Now I requested copies of all documentation (reports, letters, emails, etc) in which I was mentioned dating back to when LB went into the unit, including exchanges with other organisations like NHS England, the CQC, Monitor and so on. And following the new NHS emphasis on candour (that is, open, honest and frank engagement), I’d expect a thorough set of documentation.  I’ve had several Sloven emails mentioning me that have been forwarded to me over the past ten months.

Two emails were included. Two.  One the Sloves sent to two people separately, and a response to that email from NHS England.

So more billy bullshite from the now legendary slovenly Trust. Notwithstanding the emails I’d already been forwarded (not included in the Sloven Two), an organisation that’s actively seeking professional advice from different areas (including social media) to manage the trickiness surrounding what’s happened (an ‘unprecedented set of circumstances for the Trust’ according to the Chairman), would clearly have more than two emails mentioning me.

One of the other bits included in the package was the Briefing Note to Monitor. This 3.5 side document includes four separate mentions about wanting to meet with me.

  • To date Ms Ryan has declined all invitations to meet with the Trust Chief Executive
  • It has been suggested that the Trust is somehow “hiding” from the media on this matter.
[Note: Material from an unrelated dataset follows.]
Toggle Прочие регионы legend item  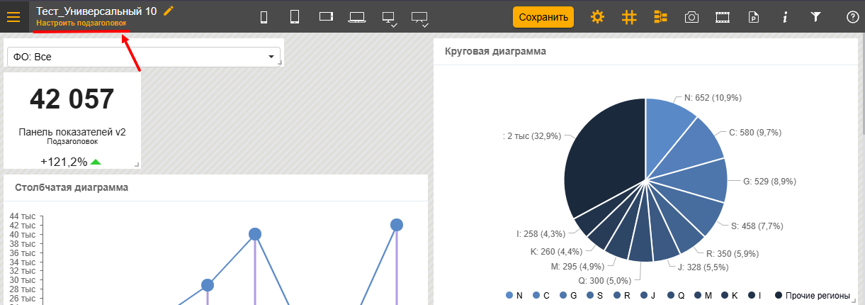pos(812,295)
The truth is very different. The Trust has responded positively to media requests and more importantly it remains keen to engage properly with Connor’s mother, Sara Ryan, but to date she has declined to meet with the Trust.
  • For these reasons we should not respond through social media channels but we should continue to seek to engage with Sara Ryan in other ways. We owe it to her to understand that she is currently going through a grieving process and while she may not wish to meet with the Trust now, we still have a duty to engage with her in the future.
  • We are pleased that Ms Ryan is meeting with David Nicholson and Jane Cummings – and subject to their agreement – we would invite NHS England to use its best endeavours to persuade Sara Ryan to meet with the Trust.”

This is another example of the completely misplaced focus of Sloven actions, a misplaced focus that filtered down and ultimately led to LB’s death. Instead of concentrating on the care provided and the ship they are running, they seem determined to hound me (and encourage others to hound me) into meeting with them. Why?

And if you’re reading this, KP and team, can you bung the missing documentation my way? Or have I got to make a second ‘official’ request?